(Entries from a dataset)
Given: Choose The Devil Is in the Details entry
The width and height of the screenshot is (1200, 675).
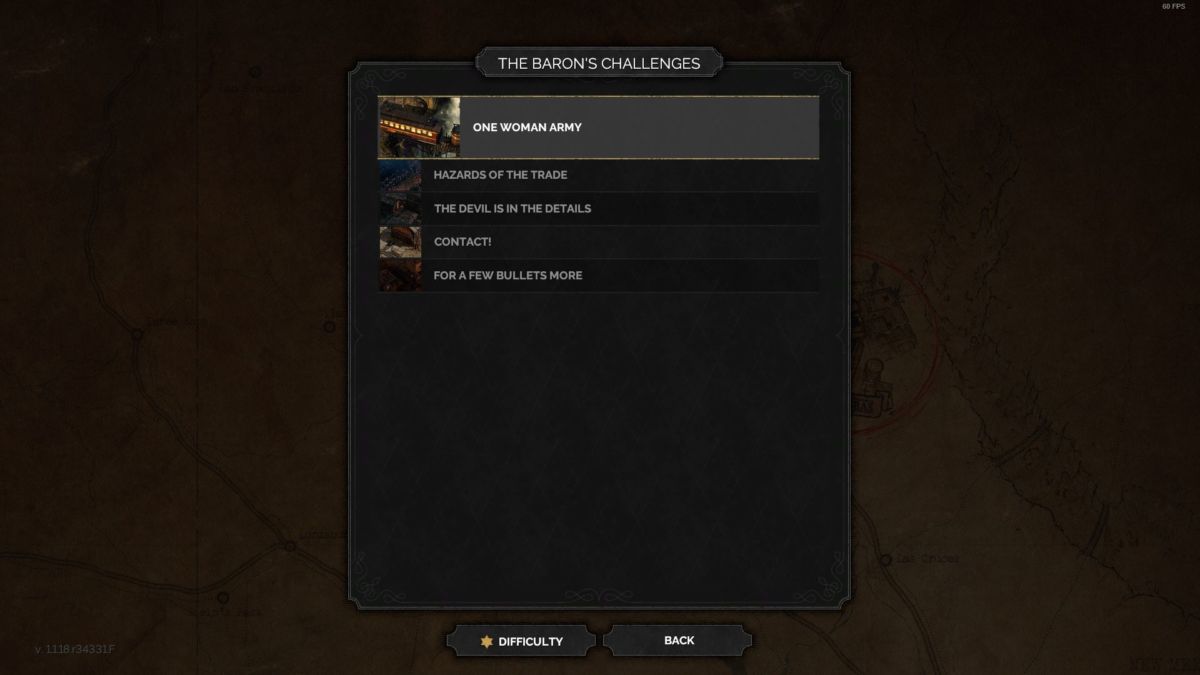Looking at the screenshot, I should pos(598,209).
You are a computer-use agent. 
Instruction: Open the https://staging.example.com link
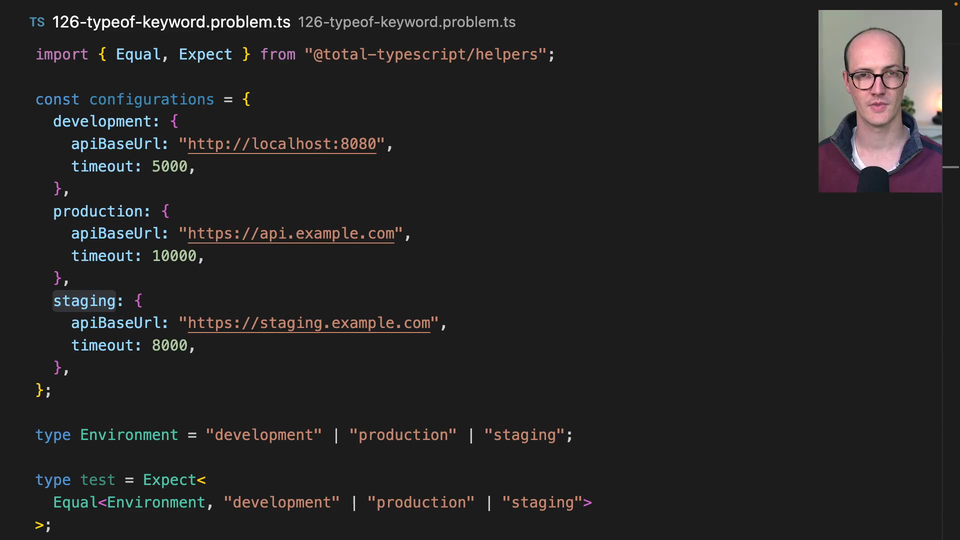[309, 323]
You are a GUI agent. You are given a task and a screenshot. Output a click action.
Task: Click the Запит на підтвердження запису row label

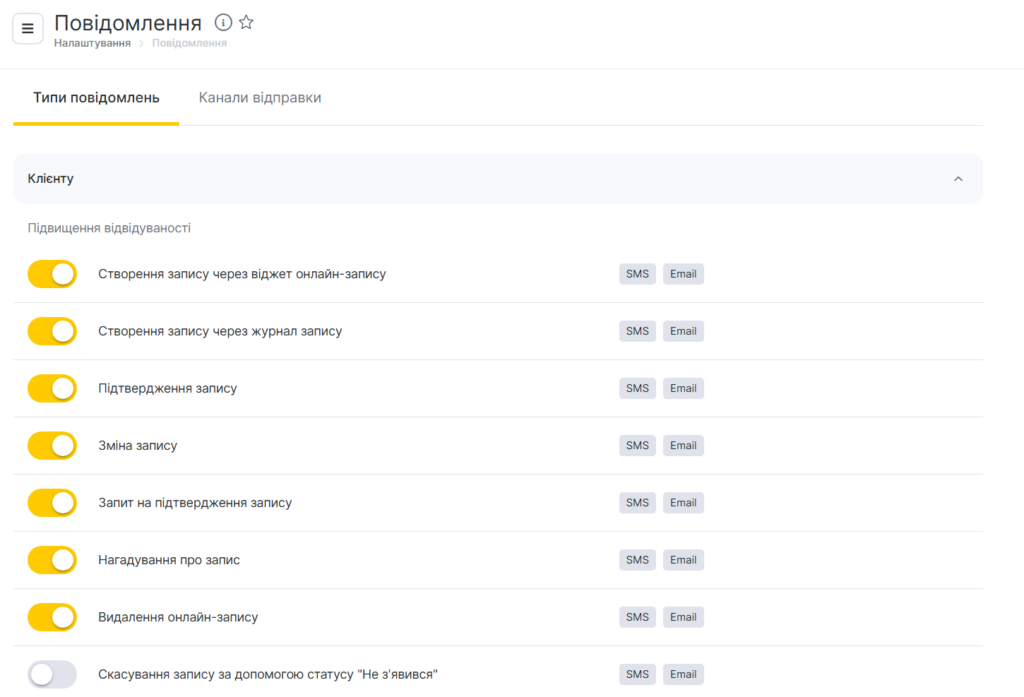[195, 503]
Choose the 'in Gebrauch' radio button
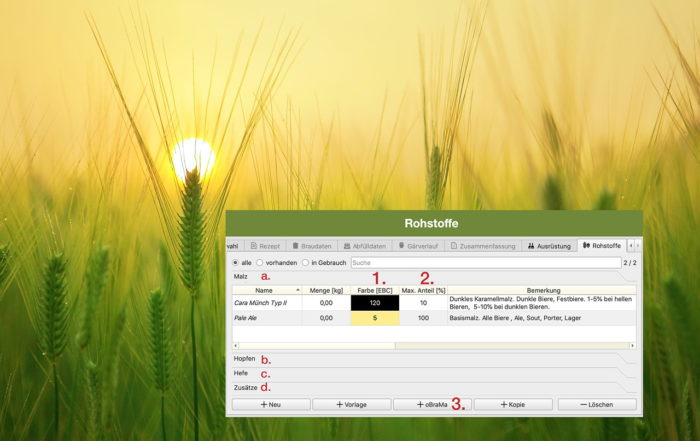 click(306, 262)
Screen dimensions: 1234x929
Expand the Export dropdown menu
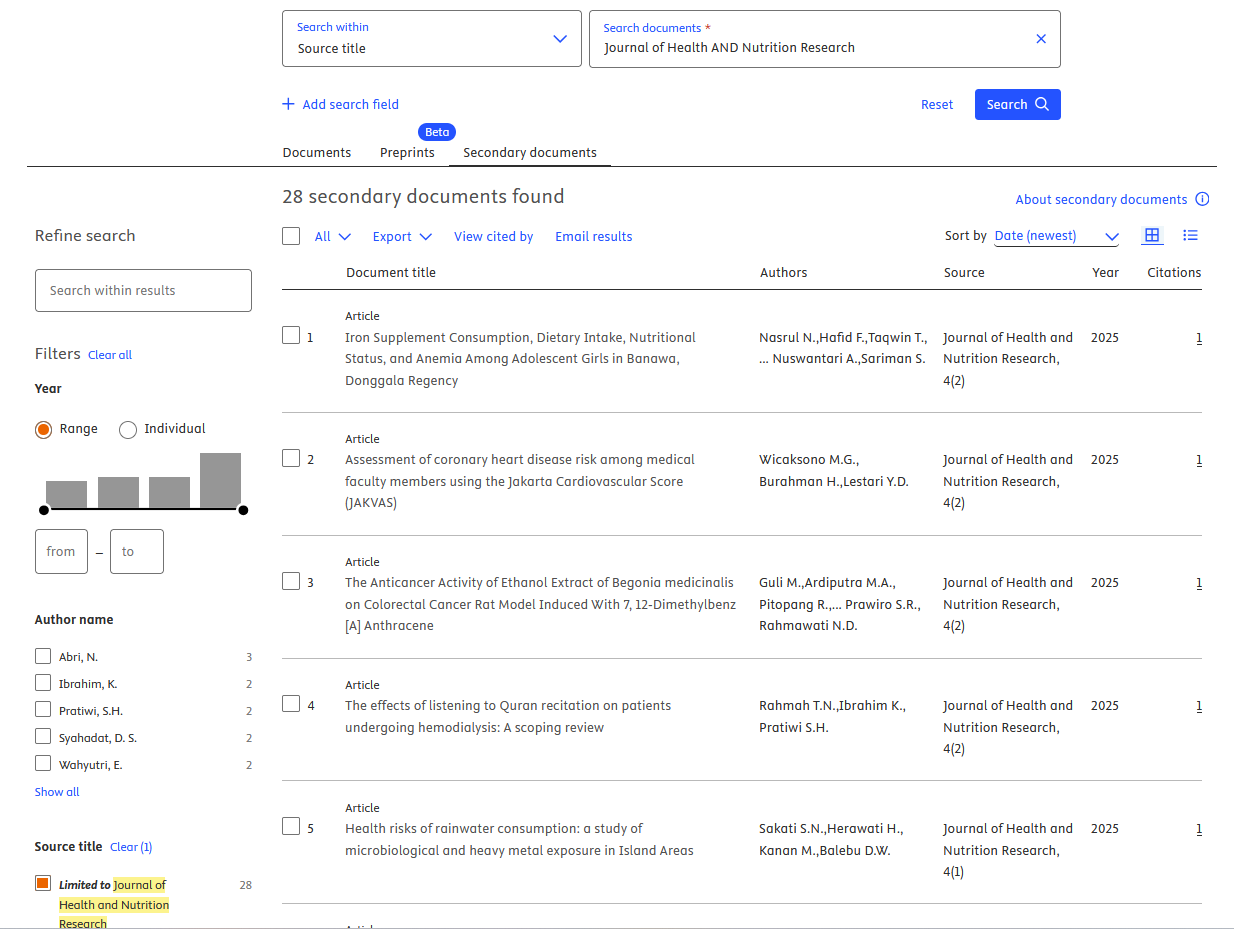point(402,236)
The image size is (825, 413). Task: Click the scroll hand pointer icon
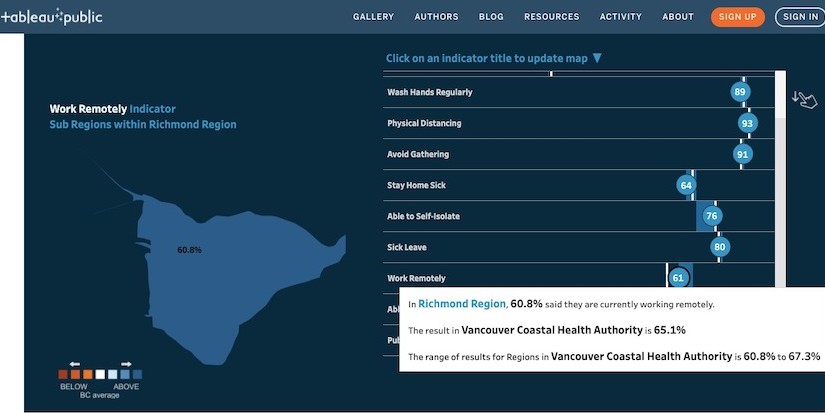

...

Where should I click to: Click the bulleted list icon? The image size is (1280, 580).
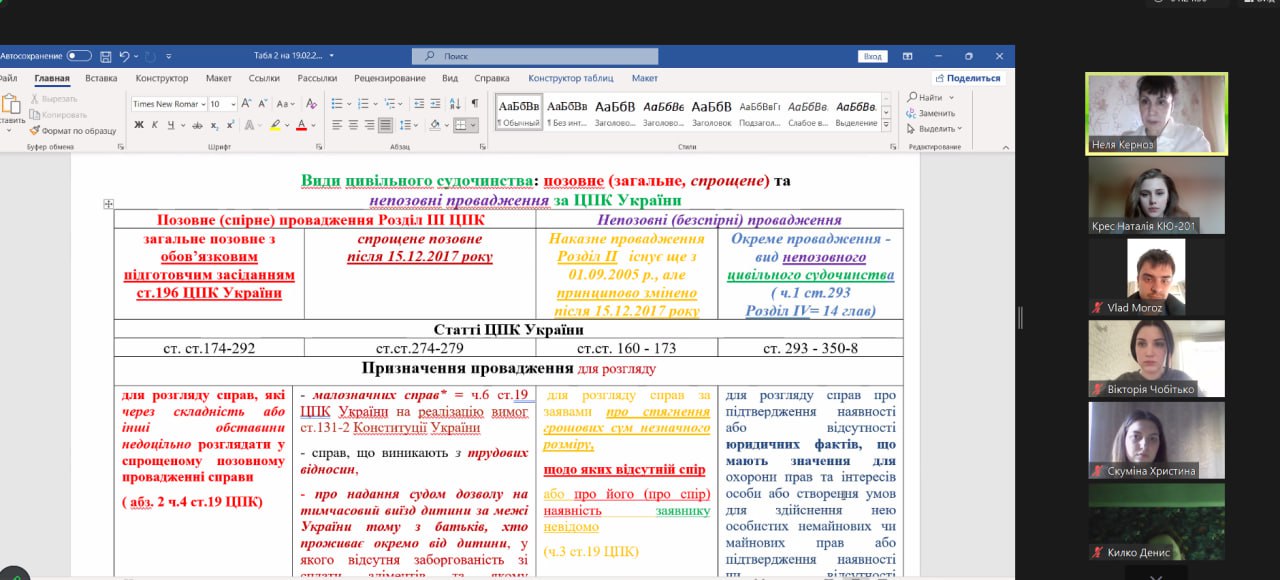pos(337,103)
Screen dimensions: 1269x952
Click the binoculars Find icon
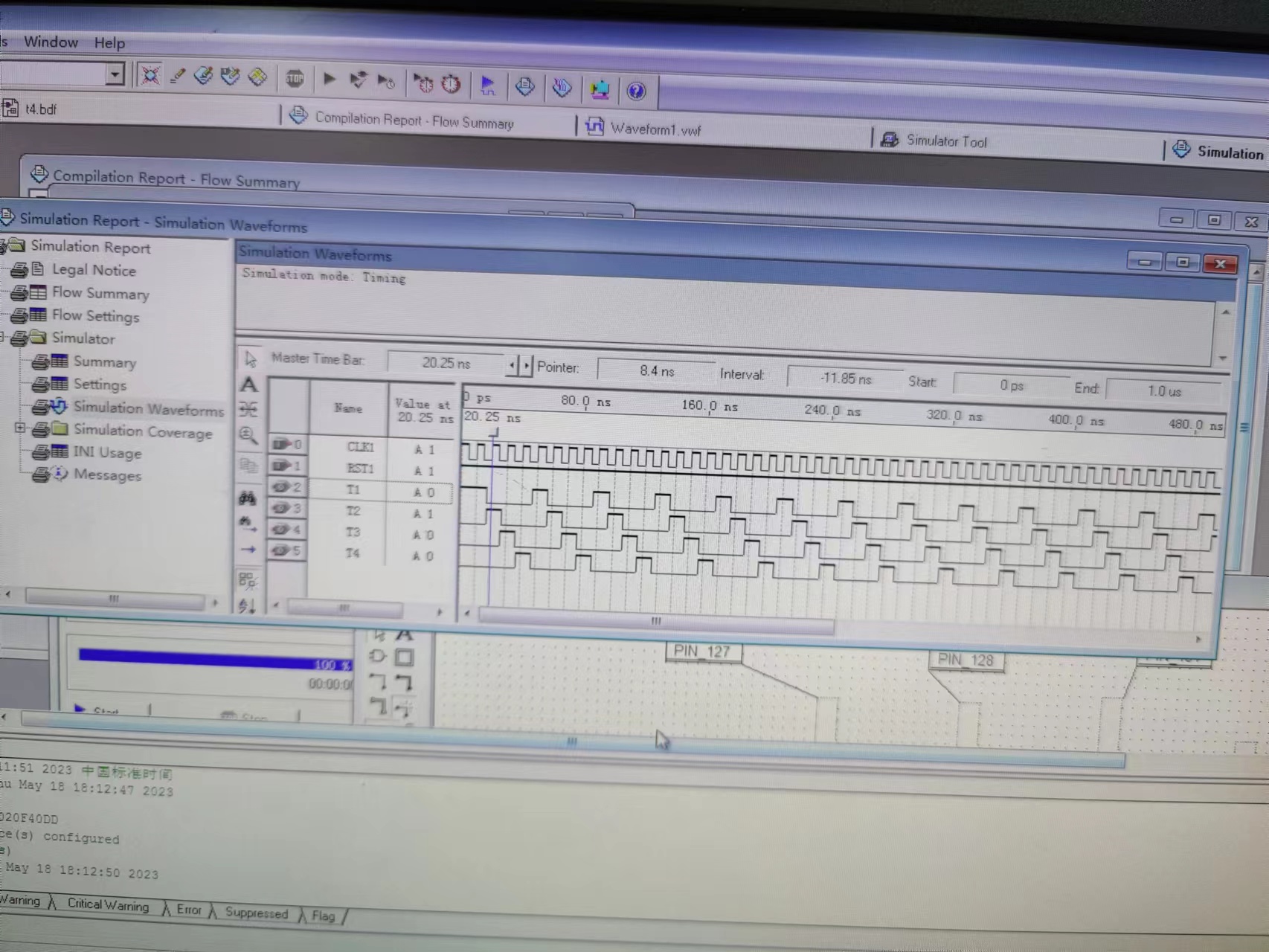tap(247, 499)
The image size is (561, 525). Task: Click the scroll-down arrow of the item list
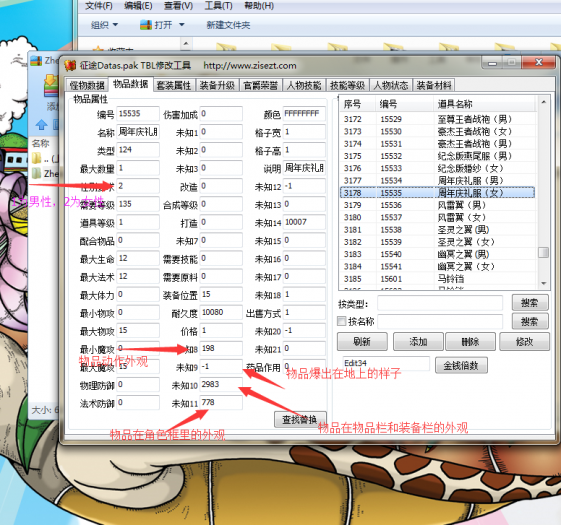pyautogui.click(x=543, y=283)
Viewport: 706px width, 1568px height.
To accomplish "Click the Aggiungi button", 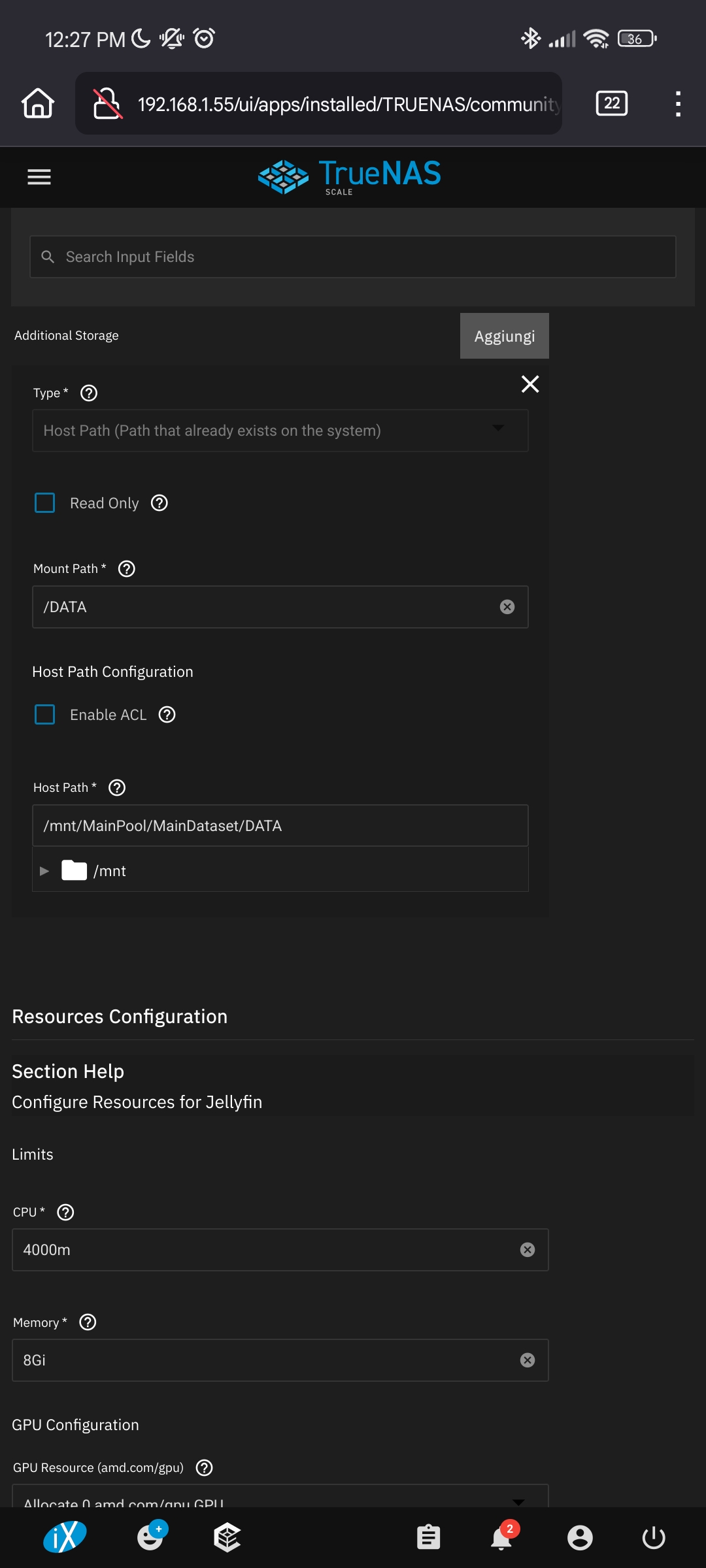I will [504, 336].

> [Work to complete] Transcribe the listing above without changes, starting with the line containing "Given: Choose The" and continuing through the line containing "The image size is (825, 413).". Omit the pictures from your answer.

> [Solution]
Given: Choose The Devil Is in the Details entry
The width and height of the screenshot is (1200, 675).
Looking at the screenshot, I should pos(598,209).
You are a computer-use agent. 
Instruction: Open the https://staging.example.com link
[309, 323]
You are a GUI agent. You are given a task and a screenshot. Output a click action.
Task: Click the Запит на підтвердження запису row label

[195, 503]
Choose the 'in Gebrauch' radio button
 click(306, 262)
Screen dimensions: 1234x929
Expand the Export dropdown menu
point(402,236)
The image size is (825, 413). Task: Click the scroll hand pointer icon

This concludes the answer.